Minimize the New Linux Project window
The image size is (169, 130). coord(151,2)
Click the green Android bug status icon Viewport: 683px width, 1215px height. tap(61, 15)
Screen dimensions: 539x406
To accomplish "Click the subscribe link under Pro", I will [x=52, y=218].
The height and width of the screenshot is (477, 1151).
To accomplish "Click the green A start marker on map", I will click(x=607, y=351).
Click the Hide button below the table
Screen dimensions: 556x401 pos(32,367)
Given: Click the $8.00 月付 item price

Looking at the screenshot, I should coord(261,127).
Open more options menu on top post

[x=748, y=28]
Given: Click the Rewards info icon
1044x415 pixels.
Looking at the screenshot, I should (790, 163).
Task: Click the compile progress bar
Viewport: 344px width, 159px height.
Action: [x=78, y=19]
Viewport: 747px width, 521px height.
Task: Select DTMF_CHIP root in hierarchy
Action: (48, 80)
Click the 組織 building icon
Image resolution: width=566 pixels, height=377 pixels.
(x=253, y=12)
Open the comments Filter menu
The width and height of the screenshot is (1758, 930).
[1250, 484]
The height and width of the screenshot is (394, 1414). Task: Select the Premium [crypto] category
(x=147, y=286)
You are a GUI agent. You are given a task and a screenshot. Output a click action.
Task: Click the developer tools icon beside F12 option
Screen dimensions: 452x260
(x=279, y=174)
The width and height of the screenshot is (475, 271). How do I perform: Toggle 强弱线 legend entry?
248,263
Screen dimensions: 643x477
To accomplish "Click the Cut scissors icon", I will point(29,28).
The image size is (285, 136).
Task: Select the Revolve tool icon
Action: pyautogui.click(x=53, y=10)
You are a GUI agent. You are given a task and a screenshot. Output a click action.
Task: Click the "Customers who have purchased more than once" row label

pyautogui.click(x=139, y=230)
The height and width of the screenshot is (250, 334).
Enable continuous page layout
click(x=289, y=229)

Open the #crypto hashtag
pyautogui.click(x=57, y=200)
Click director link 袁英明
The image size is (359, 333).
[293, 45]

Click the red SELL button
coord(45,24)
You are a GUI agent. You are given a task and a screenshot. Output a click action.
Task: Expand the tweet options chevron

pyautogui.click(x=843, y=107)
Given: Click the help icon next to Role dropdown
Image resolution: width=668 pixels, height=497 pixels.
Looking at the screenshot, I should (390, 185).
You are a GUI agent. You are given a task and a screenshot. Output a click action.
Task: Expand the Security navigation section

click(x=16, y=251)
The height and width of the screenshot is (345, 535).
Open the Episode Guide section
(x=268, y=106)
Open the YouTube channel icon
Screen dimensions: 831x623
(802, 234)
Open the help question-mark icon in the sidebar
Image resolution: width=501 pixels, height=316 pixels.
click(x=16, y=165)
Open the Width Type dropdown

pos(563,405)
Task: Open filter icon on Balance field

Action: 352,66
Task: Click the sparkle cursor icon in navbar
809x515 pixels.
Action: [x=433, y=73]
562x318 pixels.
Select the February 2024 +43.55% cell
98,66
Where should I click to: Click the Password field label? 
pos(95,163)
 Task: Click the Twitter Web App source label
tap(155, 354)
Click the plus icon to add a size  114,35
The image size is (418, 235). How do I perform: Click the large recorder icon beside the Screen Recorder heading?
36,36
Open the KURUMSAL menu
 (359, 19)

++++++++++

_What the exercise asks_
Please give all of the entries again, exactly as written.

_Answer for the task_
Minimize the New Linux Project window
The image size is (169, 130). coord(151,2)
Click the green Android bug status icon Viewport: 683px width, 1215px height. tap(61, 15)
Screen dimensions: 539x406
To accomplish "Click the subscribe link under Pro", I will [x=52, y=218].
The height and width of the screenshot is (477, 1151).
To accomplish "Click the green A start marker on map", I will click(x=607, y=351).
Click the Hide button below the table
Screen dimensions: 556x401 pos(32,367)
Given: Click the $8.00 月付 item price

Looking at the screenshot, I should coord(261,127).
Open more options menu on top post

[x=748, y=28]
Given: Click the Rewards info icon
1044x415 pixels.
Looking at the screenshot, I should (790, 163).
Task: Click the compile progress bar
Viewport: 344px width, 159px height.
Action: [x=78, y=19]
Viewport: 747px width, 521px height.
Task: Select DTMF_CHIP root in hierarchy
Action: (48, 80)
Click the 組織 building icon
Image resolution: width=566 pixels, height=377 pixels.
(x=253, y=12)
Open the comments Filter menu
The width and height of the screenshot is (1758, 930).
[1250, 484]
The height and width of the screenshot is (394, 1414). Task: Select the Premium [crypto] category
(x=147, y=286)
You are a GUI agent. You are given a task and a screenshot. Output a click action.
Task: Click the developer tools icon beside F12 option
Screen dimensions: 452x260
(x=279, y=174)
The width and height of the screenshot is (475, 271). How do I perform: Toggle 强弱线 legend entry?
248,263
Screen dimensions: 643x477
To accomplish "Click the Cut scissors icon", I will point(29,28).
The image size is (285, 136).
Task: Select the Revolve tool icon
Action: pyautogui.click(x=53, y=10)
You are a GUI agent. You are given a task and a screenshot. Output a click action.
Task: Click the "Customers who have purchased more than once" row label

pyautogui.click(x=139, y=230)
The height and width of the screenshot is (250, 334).
Enable continuous page layout
click(x=289, y=229)

Open the #crypto hashtag
pyautogui.click(x=57, y=200)
Click director link 袁英明
The image size is (359, 333).
[293, 45]

Click the red SELL button
coord(45,24)
You are a GUI agent. You are given a task and a screenshot. Output a click action.
Task: Expand the tweet options chevron

pyautogui.click(x=843, y=107)
Given: Click the help icon next to Role dropdown
Image resolution: width=668 pixels, height=497 pixels.
Looking at the screenshot, I should (390, 185).
You are a GUI agent. You are given a task and a screenshot. Output a click action.
Task: Expand the Security navigation section

click(x=16, y=251)
The height and width of the screenshot is (345, 535).
Open the Episode Guide section
(x=268, y=106)
Open the YouTube channel icon
Screen dimensions: 831x623
(802, 234)
Open the help question-mark icon in the sidebar
Image resolution: width=501 pixels, height=316 pixels.
click(x=16, y=165)
Open the Width Type dropdown

pos(563,405)
Task: Open filter icon on Balance field

Action: 352,66
Task: Click the sparkle cursor icon in navbar
809x515 pixels.
Action: [x=433, y=73]
562x318 pixels.
Select the February 2024 +43.55% cell
98,66
Where should I click to: Click the Password field label? 
pos(95,163)
 Task: Click the Twitter Web App source label
tap(155, 354)
Click the plus icon to add a size  114,35
The image size is (418, 235). How do I perform: Click the large recorder icon beside the Screen Recorder heading?
36,36
Open the KURUMSAL menu
 (359, 19)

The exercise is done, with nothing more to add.